108. A sua volta poi la concentrazione stessa di ricchezze e di potenza genera tre specie di lotta per il predominio: dapprima si combatte per la prevalenza economica; di poi si contrasta accanitamente per il predominio sul potere politico, per valersi delle sue forze e della sua influenza nelle competizioni economiche; infine si lotta tra gli stessi Stati, o perché le nazioni adoperano le loro forze e la potenza politica a promuovere i vantaggi economici dei propri cittadini, o perché applicano il potere e le forze economiche a troncare le questioni politiche sorte fra le nazioni.

d) Funeste conseguenze

109. Ultime conseguenze dello spirito individualistico nella vita economica sono poi quelle che voi stessi, venerabili Fratelli e diletti Figli, vedete e deplorate: la libera concorrenza cioè si è da se stessa distrutta; alla libertà del mercato è sottentrata la egemonia economica; alla bramosia del lucro è seguita la sfrenata cupidigia del predominio; e tutta l’economia è così divenuta orribilmente dura, inesorabile, crudele. A ciò si aggiungono i danni gravissimi che sgorgano dalla deplorevole confusione delle ingerenze e servizi propri dell’autorità pubblica con quelli della economia stessa: quale, per citarne uno solo tra i più importanti, l’abbassarsi della dignità dello Stato, che si fa servo e docile strumento delle passioni e ambizioni umane, mentre dovrebbe assidersi quale sovrano e arbitro delle cose, libero da ogni passione di partito e intento al solo bene comune e alla giustizia.

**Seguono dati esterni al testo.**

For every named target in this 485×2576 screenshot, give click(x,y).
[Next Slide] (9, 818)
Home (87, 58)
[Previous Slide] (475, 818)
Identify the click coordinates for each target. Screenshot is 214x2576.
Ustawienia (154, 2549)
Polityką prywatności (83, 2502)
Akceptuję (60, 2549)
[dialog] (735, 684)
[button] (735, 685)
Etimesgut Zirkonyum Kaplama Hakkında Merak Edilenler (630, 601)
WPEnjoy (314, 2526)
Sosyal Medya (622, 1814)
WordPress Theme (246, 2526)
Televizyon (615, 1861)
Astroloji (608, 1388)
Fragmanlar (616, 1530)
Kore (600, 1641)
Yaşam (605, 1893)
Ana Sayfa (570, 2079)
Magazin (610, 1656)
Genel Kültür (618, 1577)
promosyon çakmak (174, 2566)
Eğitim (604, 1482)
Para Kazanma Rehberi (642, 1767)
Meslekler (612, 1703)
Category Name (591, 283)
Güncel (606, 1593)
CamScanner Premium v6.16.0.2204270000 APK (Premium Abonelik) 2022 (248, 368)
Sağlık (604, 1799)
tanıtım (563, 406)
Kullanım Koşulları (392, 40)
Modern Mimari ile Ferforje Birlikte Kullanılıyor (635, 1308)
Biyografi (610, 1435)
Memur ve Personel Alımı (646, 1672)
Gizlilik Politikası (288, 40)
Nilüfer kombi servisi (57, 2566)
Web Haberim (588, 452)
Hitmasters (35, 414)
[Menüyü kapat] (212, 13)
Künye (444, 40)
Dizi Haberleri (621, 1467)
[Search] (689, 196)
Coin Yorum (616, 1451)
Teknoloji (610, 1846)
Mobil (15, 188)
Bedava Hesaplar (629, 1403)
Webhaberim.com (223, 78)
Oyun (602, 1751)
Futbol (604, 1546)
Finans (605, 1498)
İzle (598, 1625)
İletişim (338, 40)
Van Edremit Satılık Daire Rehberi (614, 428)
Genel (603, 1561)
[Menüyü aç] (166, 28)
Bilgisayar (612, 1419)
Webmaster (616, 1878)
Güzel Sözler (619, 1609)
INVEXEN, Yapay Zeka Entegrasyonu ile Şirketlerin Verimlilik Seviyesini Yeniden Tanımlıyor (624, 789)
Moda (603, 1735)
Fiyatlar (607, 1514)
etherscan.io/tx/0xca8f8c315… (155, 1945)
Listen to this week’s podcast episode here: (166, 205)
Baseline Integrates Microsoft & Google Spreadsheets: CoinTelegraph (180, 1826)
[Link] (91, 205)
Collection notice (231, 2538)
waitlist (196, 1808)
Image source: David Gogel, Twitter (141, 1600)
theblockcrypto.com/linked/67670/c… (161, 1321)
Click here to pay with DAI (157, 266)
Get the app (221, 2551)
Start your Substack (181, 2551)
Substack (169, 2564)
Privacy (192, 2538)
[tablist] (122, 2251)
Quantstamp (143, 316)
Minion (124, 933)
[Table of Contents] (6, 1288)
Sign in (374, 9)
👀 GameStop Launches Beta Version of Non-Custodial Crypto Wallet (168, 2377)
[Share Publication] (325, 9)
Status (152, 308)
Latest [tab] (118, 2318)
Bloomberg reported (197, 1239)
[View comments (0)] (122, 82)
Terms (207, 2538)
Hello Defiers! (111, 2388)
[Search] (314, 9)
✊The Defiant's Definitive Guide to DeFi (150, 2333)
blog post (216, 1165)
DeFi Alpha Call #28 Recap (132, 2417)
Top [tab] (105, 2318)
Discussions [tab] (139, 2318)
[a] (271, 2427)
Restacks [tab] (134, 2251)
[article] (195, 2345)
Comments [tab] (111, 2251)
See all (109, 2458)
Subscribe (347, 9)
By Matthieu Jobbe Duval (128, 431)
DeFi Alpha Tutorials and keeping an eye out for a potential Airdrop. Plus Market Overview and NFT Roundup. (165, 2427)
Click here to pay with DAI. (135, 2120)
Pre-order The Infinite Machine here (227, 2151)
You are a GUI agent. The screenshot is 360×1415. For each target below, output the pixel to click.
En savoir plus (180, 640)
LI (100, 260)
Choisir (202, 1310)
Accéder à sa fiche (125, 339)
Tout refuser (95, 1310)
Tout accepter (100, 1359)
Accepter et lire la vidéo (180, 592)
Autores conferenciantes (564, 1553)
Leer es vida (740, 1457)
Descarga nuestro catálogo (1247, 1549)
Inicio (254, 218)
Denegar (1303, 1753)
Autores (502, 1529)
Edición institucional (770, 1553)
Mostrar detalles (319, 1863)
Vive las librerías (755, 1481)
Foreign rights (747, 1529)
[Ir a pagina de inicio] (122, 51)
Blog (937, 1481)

Nell’ordine poi delle relazioni internazionali, da una stessa fonte sgorgò una doppia corrente: da una parte il nazionalismo o anche l’imperialismo economico; dall’altra non meno funesto ed esecrabile, l’internazionalismo bancario o imperialismo internazionale del denaro, per cui la patria è dove si sta bene.

e) I rimedi

110. Ora, con quali mezzi si possa rimediare a un male così profondo, già l’abbiamo indicato nella seconda parte di questa enciclica, dove ne abbiamo trattato di proposito sotto l’aspetto dottrinale: qui ci basterà ricordare la sostanza del Nostro insegnamento. Essendo dunque l’ordinamento economico moderno fondato particolarmente sul capitale e sul lavoro, devono essere conosciuti e praticati i precetti della retta ragione, ossia della filosofia sociale cristiana, concernenti i due elementi menzionati e le loro relazioni. Così, per evitare l’estremo dell’individualismo da una parte, come del socialismo dall’altra, si dovrà soprattutto avere riguardo del pari alla doppia natura, individuale e sociale propria, tanto del capitale o della proprietà, quanto del lavoro. Le relazioni quindi fra l’uno e l’altro devono essere regolate secondo le leggi di una esattissima giustizia commutativa, appoggiata alla carità cristiana. È necessario che la libera concorrenza, confinata in ragionevoli e giusti limiti, e più ancora che la potenza economica siano di fatto soggetti all’autorità pubblica, in ciò che concerne l’ufficio di questa. Infine le istituzioni dei popoli dovranno venire adattando la società tutta quanta alle esigenze del bene comune, cioè alle leggi della giustizia sociale; onde seguirà necessariamente che una sezione così importante della vita sociale, qual è l’attività economica, verrà a sua volta ricondotta ad un ordine sano e bene equilibrato.